▶ _TASK PROMPT_
Return only this: the line with "The height and width of the screenshot is (588, 868)." and all the lines that follow it below, through the final one, exactly as they are.

----

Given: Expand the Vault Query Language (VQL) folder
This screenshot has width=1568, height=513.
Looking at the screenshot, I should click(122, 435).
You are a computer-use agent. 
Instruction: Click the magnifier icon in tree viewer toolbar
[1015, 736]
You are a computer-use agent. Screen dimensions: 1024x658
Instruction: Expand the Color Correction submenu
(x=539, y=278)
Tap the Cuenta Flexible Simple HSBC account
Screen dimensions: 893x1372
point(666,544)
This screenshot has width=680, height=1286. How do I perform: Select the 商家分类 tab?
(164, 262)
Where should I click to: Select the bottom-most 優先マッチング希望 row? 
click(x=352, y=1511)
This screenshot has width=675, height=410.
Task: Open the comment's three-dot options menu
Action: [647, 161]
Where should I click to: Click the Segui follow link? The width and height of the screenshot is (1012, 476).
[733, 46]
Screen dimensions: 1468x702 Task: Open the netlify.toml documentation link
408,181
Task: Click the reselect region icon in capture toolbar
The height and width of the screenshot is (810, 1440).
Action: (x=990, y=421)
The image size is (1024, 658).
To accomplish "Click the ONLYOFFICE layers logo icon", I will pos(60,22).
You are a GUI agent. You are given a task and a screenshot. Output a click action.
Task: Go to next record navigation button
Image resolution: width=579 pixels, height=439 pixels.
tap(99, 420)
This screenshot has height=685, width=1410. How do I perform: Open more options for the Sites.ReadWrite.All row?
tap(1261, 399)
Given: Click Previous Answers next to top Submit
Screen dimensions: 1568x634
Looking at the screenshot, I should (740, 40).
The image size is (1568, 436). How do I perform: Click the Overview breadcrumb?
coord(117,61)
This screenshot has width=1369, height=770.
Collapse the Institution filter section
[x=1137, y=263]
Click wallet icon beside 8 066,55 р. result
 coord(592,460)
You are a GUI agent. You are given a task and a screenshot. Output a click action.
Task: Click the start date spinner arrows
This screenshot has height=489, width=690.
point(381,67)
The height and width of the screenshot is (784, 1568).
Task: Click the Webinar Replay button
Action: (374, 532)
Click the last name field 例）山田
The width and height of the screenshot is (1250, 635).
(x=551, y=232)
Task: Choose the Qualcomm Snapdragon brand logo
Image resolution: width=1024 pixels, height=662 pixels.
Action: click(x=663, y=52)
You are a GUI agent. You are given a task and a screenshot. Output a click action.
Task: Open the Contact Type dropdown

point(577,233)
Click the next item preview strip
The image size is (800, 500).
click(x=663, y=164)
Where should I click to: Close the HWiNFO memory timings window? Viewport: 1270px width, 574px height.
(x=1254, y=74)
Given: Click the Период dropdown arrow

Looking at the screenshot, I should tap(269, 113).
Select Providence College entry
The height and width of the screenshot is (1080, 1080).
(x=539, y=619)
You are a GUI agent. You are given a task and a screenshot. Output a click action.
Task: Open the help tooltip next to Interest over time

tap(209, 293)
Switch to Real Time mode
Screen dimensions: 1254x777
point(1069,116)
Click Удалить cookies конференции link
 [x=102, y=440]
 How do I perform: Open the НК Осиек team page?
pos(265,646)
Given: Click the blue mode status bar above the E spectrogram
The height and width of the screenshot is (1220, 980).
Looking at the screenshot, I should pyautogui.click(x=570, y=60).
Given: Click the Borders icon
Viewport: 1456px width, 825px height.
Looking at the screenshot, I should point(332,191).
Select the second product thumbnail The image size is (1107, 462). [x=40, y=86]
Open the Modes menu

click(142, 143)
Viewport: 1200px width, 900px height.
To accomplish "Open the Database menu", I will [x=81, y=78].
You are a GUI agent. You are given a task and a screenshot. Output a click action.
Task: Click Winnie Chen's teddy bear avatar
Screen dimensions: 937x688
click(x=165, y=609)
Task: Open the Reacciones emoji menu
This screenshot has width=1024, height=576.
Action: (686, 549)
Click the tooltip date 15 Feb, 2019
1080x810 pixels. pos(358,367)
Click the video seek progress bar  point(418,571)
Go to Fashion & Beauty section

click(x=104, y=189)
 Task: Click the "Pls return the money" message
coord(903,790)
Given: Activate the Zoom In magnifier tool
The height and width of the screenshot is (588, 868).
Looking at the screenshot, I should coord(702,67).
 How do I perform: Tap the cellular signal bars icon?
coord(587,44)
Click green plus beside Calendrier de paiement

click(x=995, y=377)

----

▶ _RESULT BELOW_
The height and width of the screenshot is (588, 868).
Looking at the screenshot, I should coord(702,67).
 How do I perform: Tap the cellular signal bars icon?
coord(587,44)
Click green plus beside Calendrier de paiement

click(x=995, y=377)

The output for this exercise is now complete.